Duncan Murdoch murdoch at stats.uwo.ca
Sun Oct 5 16:28:10 CEST 2008


On 05/10/2008 10:08 AM, Mark Kimpel wrote:
> I have a large matrix, each row of which needs lm applied. I am certain than
> I read an article in R-news about this within the last year or two that
> discussed the application of lm to matrices but I'll be darned if I can find
> it with Google. Probably using the wrong search terms.
> 
> Can someone steer me to this article of just tell me if this is possible
> and, if so, how to do it? My simplistic attempts have failed.

You don't give a lot of detail on what you mean by applying lm to a row 
of a matrix, but I'll assume you have fixed predictor variables, and 
each row is a different response vector.  Then you can use apply() like 
this:

x <- 1:10
mat <- matrix(rnorm(200), nrow=20, ncol=10)

resultlist <- apply(mat, 1, function(y) lm(y ~ x))
resultcoeffs <- apply(mat, 1, function(y) lm(y ~ x)$coefficients)
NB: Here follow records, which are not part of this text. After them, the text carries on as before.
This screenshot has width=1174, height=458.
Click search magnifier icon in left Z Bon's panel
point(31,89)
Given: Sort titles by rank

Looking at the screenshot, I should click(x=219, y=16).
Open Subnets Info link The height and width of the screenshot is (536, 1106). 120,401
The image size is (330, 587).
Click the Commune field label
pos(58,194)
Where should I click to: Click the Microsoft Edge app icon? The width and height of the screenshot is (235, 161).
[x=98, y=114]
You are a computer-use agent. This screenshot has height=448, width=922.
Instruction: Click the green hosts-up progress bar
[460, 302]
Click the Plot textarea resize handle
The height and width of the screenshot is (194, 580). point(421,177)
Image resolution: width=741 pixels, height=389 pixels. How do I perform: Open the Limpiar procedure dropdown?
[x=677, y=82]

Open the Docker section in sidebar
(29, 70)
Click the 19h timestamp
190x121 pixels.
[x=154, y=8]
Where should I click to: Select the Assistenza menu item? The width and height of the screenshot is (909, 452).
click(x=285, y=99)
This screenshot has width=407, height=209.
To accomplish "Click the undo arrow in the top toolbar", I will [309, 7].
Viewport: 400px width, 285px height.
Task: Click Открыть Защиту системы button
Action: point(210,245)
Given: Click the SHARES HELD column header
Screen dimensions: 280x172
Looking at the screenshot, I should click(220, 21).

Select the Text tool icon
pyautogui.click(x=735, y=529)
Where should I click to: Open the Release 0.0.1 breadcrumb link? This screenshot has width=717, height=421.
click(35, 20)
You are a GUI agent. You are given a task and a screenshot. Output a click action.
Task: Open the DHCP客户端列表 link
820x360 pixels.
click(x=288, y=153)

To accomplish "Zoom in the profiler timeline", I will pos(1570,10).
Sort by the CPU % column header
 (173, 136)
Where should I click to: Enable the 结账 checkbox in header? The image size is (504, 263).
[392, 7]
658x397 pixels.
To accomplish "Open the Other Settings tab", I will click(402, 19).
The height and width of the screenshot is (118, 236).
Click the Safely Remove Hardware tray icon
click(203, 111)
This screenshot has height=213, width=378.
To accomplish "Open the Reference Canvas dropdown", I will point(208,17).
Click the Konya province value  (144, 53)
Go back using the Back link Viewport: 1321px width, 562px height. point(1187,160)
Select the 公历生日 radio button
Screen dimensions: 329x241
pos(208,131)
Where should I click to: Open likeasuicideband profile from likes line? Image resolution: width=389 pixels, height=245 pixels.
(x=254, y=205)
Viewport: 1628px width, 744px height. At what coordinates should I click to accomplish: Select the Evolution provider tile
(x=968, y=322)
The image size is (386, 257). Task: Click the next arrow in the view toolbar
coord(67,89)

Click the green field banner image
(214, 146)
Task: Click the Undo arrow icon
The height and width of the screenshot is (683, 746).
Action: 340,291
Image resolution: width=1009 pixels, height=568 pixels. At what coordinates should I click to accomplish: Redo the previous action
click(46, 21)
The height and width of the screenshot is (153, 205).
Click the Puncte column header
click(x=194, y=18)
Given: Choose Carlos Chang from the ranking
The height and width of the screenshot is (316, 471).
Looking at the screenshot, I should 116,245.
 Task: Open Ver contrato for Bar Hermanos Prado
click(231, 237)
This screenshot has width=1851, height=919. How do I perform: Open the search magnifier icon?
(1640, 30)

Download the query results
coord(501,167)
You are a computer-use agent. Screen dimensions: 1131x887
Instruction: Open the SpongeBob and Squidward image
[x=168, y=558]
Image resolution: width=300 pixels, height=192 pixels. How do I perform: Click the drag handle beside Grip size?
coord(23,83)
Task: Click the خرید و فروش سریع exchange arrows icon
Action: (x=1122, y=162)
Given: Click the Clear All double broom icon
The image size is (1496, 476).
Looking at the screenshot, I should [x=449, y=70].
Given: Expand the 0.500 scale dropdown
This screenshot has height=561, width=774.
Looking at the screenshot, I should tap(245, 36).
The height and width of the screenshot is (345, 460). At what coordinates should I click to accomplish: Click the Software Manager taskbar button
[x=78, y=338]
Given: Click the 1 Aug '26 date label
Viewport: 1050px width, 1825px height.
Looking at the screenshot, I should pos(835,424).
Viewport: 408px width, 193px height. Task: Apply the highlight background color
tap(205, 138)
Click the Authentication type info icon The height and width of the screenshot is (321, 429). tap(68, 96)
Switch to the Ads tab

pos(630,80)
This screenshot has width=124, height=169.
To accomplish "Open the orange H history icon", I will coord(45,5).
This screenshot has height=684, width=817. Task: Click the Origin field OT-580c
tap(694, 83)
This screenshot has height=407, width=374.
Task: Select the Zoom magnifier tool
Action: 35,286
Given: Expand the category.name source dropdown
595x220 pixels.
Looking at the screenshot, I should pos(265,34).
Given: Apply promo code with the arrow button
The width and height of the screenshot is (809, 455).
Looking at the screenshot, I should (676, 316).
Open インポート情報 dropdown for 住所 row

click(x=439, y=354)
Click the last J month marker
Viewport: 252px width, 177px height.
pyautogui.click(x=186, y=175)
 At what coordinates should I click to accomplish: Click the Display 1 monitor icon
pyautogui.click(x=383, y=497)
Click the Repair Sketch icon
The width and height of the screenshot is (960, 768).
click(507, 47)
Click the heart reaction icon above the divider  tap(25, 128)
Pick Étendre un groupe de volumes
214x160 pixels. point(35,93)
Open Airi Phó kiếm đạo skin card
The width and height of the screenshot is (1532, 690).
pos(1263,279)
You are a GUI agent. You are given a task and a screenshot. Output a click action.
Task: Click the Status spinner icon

"resultlist" will contain a list of 20 different lm() results, 
"resultcoeffs" will be a matrix holding just the coefficients.

lm() also allows the response to be a matrix, where the columns are 
considered different components of a multivariate response.  So if you 
transpose your matrix you can do it all in one call:

resultmulti <- lm(t(mat) ~ x)

The coefficients of resultmulti will match resultcoeffs.